Née en avril 1982 à Shanghai, Luo Luo - ou Zhao Jiarong (赵佳蓉) – est représentative d’un courant de littérature pour les jeunes qui a une importance non négligeable en Chine, exploité en particulier, comme un véritable filon, par Guo Jingming (郭敬明).

 

Il s’est constitué tout un groupe de presse dédié à ce créneau du marché, avec une équipe de plumes – écrivains et dessinateurs – dont Luo Luo est l’un des membres les plus intéressants côté écriture, mais aussi maintenant, comme son mentor, avec une ouverture sur le cinéma.
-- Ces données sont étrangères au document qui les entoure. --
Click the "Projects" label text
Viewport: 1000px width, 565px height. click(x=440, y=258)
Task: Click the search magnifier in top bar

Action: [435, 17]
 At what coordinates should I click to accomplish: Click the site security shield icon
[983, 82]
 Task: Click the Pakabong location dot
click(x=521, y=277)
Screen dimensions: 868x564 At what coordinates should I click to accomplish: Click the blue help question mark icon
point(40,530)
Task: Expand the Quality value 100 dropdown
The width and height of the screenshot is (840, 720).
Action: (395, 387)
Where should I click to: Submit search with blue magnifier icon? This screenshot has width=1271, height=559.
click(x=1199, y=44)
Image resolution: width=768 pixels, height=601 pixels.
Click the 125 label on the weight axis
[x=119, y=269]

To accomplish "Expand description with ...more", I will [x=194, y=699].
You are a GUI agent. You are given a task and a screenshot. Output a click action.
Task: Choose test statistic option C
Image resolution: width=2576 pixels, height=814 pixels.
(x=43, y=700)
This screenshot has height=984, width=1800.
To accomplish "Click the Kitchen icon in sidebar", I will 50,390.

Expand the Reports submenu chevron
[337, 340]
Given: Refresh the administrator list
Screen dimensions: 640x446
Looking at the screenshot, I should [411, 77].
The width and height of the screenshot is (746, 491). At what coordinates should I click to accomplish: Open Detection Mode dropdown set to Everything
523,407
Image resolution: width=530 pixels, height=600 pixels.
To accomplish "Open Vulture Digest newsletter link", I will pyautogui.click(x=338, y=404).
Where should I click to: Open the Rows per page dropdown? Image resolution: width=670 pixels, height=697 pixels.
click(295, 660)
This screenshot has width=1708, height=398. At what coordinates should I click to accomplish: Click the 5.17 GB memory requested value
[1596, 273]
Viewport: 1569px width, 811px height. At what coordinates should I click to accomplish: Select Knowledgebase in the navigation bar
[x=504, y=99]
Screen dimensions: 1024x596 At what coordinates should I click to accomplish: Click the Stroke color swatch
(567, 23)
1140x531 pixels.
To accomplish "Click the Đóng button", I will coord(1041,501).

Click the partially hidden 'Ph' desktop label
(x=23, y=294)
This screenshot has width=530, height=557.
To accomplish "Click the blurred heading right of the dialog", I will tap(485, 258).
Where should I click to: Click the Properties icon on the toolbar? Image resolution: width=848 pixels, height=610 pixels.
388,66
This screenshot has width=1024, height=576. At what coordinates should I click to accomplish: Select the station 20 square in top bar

C’est une version jeune et branchée du haipai (海派)

 

Débuts dans la presse pour adolescents

 

Luo Luo s’inscrit dans la génération des trublions littéraires dits ‘post-80’ (“80) qui, arrivés pour beaucoup à la

 

Luo Luo

littérature par le biais d’internet, à peine émoulus des bancs de l’université, ont signé un grand nombre de bestsellers ces dernières années. Leur problème est de se renouveler en élargissant leur public. Luo Luo est l’une de celles qui pourrait le faire, et semble acquérir de la valeur en mûrissant.

 

Une rebelle

 

Luo Luo à ses débuts avec le tout jeune Guo Jingming

 

Il y a trois adjectifs qui reviennent très souvent sous la plume des critiques qui tentent de caractériser Luo Luo : rebelle (叛逆), ardente (激烈) et indisciplinée (放纵). Trois traits de caractères qui dérivent en fait du premier, ou en sont une variation, avec un corollaire : le rejet du système, scolaire en particulier (愤世嫉俗). C’est assez typique de la génération dans son ensemble. Luo Luo a cependant suivi un parcours assez personnel.

 

Née au tout début de la politique d’ouverture à Shanghai, elle y a fait ses études. Mais, à l’âge de dix-huit ans, en 2000, elle rompt les ponts et quitte sa famille pour partir à l’aventure, la sienne, hors sentiers imposés.

 

La littérature par le manhua

 

La voie qu’elle choisit pour se lancer dans la littérature est impensable dans un parcours littéraire orthodoxe : elle devient rédactrice dans un journal de manhua (漫画杂志), genre qui, non seulement, est surtout orienté, en Chine au moins, vers un lectorat adolescent, mais en outre avec un fort phénomène de mode, qui se traduit par une influence très marquée du graphisme et de l’esthétique générale des mangas japonais et coréens. C’est coloré, un rien provocateur, et surtout très artificiel.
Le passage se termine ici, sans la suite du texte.